Reconstruction function brings less blurry results than we use to restrain G by calculating the difference between the real video and the created. The reconstruction loss is defined as,

$$\ell_{{{\text{rec}}}} = E_{{x\sim p_{X} }} \left\| {x - G\left( x \right)} \right\|_{1} .$$

(5)

Encoder function: We build a predicting loss to decrease the distance between the compressed feature Z and the encoded features of generated video(). The is formally defined as

$$\mathop \ell \nolimits_{{{\text{pre}}}} = E_{{x\sim p_{X} }} \left\| {E_{v} \left( X \right)} \right. - \left. {{\text{E}}\left( {G\left( Z \right)} \right)} \right\|_{1} .$$

(6)

Adversarial function. Instead of updating G by the output of discriminator, we update generator G by the compressed pattern of discriminator D. We define function f(x) as the output of the discriminator D. An input x draw from the input data distribution P_x is used to calculate the distance between the feature representation of the real data and the generated data.

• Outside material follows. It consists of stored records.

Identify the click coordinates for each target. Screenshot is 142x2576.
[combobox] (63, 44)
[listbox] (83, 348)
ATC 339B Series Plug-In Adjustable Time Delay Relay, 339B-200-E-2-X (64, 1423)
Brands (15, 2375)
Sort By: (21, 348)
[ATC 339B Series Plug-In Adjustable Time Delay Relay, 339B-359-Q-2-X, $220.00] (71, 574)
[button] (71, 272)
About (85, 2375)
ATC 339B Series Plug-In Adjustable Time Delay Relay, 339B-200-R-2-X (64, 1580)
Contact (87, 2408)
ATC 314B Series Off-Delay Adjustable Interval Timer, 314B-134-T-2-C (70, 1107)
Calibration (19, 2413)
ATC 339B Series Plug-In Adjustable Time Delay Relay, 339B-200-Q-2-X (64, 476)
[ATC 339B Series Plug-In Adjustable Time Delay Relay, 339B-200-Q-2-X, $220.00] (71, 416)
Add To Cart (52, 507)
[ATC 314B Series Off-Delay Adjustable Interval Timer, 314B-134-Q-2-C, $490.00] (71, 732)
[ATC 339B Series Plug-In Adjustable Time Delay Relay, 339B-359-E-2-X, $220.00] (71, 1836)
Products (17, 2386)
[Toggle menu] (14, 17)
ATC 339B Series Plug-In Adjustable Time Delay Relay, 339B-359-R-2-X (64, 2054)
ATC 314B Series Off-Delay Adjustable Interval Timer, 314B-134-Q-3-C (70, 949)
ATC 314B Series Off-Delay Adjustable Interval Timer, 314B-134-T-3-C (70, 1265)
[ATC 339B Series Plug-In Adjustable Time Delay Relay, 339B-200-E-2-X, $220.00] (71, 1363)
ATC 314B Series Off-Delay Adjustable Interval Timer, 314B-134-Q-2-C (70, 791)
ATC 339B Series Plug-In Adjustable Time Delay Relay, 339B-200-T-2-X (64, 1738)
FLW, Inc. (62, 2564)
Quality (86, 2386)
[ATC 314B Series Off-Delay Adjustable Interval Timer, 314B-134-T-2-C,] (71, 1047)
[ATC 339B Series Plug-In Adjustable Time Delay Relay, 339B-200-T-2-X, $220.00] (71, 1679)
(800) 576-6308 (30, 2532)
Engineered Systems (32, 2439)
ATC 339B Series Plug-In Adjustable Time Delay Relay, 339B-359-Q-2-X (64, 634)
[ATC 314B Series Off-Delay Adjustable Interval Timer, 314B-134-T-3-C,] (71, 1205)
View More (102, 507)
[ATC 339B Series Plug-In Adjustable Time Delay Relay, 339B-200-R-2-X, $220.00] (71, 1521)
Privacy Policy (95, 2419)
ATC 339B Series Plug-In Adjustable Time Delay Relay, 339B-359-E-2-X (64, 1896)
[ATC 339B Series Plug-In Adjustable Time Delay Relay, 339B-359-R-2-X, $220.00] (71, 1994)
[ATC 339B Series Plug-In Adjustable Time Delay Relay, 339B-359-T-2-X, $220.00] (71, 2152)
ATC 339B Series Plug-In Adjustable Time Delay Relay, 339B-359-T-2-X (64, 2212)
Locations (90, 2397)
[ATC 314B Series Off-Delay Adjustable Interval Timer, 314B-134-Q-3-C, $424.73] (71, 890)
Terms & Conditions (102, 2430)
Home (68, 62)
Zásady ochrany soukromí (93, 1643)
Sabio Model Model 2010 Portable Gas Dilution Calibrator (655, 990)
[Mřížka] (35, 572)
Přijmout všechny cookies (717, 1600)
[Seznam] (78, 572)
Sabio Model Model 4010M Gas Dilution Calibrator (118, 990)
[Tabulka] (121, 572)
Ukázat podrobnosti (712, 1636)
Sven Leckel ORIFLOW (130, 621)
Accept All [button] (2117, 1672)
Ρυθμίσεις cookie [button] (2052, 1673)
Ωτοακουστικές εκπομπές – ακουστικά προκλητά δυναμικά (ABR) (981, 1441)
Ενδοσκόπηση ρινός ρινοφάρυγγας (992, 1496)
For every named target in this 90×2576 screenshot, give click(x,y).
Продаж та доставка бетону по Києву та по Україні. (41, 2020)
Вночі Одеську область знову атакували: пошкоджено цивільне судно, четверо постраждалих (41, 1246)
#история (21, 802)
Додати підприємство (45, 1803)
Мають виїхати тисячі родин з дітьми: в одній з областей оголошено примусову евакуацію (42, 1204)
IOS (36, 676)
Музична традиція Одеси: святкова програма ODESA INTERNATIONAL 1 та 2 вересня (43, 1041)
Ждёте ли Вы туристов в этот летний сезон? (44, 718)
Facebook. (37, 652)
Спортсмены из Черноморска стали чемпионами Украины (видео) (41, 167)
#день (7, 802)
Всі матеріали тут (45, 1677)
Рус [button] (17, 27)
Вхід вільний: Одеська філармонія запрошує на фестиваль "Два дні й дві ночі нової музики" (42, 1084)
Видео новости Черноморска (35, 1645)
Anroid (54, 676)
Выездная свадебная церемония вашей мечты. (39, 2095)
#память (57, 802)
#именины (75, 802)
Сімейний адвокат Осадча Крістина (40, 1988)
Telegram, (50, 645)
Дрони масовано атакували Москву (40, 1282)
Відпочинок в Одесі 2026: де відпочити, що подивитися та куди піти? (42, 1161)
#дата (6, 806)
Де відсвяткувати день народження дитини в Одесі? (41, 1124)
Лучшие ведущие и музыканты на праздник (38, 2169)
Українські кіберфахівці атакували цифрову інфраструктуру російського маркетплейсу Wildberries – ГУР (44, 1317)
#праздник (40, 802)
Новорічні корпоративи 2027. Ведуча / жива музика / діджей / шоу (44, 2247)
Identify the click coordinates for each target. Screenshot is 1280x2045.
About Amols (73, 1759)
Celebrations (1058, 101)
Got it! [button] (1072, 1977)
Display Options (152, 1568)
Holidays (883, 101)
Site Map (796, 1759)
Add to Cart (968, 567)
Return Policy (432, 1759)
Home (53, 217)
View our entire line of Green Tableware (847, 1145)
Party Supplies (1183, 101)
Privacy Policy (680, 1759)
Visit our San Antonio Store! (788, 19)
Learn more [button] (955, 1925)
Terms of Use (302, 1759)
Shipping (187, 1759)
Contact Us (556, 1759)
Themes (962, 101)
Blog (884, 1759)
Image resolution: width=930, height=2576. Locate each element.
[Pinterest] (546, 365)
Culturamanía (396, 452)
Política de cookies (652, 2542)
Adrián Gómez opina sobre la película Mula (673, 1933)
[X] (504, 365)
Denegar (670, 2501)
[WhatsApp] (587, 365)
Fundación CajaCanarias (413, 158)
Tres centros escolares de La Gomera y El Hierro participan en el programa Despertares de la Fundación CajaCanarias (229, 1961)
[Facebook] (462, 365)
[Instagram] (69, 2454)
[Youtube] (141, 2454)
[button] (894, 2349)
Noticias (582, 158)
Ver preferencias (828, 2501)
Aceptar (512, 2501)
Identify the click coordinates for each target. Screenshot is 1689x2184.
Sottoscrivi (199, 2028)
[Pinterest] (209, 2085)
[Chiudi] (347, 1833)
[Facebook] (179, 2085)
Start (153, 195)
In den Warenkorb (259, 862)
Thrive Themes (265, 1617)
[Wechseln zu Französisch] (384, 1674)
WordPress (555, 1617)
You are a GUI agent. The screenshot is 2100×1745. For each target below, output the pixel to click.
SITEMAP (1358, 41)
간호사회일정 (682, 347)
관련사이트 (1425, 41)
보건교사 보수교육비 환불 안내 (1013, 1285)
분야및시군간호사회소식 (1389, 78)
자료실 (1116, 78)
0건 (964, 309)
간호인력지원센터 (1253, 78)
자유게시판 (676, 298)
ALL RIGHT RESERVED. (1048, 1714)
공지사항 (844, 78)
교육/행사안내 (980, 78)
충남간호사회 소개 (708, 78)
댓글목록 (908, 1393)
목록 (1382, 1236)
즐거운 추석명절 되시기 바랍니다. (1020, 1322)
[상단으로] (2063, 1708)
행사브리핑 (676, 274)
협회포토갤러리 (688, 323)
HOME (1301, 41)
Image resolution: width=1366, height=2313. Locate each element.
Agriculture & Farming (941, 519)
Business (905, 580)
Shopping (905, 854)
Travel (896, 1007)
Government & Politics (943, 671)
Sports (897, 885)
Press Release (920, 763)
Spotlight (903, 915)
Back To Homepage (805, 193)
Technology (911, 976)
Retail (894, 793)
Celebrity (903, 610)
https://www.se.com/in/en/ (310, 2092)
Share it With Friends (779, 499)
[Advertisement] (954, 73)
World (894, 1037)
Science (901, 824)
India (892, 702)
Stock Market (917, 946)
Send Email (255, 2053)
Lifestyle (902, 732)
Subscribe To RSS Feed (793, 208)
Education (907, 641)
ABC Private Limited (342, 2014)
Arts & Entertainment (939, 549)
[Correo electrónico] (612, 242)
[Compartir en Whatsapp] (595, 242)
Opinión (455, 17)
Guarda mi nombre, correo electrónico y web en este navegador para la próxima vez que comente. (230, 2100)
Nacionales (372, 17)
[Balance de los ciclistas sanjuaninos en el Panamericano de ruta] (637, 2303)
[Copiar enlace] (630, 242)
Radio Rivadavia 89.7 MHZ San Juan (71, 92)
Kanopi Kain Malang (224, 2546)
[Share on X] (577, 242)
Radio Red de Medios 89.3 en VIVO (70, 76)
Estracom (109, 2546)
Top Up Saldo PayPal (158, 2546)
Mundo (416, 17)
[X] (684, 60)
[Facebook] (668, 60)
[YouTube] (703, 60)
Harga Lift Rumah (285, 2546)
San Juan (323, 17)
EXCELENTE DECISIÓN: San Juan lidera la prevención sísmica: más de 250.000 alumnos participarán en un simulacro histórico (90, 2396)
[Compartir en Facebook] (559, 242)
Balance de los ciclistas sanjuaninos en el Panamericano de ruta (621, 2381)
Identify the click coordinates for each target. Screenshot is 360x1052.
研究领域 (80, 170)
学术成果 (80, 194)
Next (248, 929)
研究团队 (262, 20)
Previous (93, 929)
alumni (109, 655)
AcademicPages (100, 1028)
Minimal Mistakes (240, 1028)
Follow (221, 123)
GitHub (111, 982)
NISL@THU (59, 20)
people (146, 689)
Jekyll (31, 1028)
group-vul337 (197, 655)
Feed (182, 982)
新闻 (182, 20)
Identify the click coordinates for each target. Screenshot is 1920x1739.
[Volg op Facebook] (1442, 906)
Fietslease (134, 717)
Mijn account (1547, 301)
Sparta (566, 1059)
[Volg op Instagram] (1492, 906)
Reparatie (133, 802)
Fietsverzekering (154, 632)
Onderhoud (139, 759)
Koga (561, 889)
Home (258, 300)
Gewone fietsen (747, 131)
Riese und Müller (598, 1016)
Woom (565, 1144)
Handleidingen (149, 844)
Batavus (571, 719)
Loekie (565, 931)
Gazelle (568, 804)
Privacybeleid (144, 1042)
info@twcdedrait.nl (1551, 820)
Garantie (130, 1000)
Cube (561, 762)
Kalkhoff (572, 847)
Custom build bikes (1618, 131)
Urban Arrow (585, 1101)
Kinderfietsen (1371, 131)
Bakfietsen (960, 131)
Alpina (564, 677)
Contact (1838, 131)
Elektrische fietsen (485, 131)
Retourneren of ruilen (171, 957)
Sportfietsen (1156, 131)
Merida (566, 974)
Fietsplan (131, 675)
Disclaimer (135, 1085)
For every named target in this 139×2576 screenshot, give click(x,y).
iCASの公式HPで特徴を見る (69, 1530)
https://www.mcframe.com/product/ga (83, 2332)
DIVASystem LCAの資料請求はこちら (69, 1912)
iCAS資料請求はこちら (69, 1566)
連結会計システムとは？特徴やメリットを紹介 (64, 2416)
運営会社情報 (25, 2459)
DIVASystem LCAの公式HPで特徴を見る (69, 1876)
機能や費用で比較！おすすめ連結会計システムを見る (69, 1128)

The antagonistic loss for the discriminator is written as:

$$\mathop \ell \nolimits_{{{\text{ad}}v}} = E_{{x\sim p_{X} }} \left\| {f(x) - {\text{E}}_{{{\text{x}}\sim p_{x} }} f(G(x))} \right\|_{2} .$$

(7)

Therefore, the total loss function to be optimized in our approach is

$$\mathop \ell \nolimits_{{{\text{total}}}} = \ell_{{{\text{rec}}}} + \lambda_{1} \mathop \ell \nolimits_{{{\text{ad}}v}} + \lambda_{2} \mathop \ell \nolimits_{{{\text{pre}}}} ,$$

(8)

where $\lambda_{1}$ and $\lambda_{2}$ are weight factors to balance the effect of three different terms, and their values are determined by the experimental results which are introduced in the ablation study.

We train the network by the normal motion video in datasets. We observed that the Xavier format is more stable than the Gaussian boot. So Xavier algorithm is used in our algorithm.

3.5 Model testing

At the test stage, the predicting encoder detects a given anomaly by the scoring calculated by Eq. 8.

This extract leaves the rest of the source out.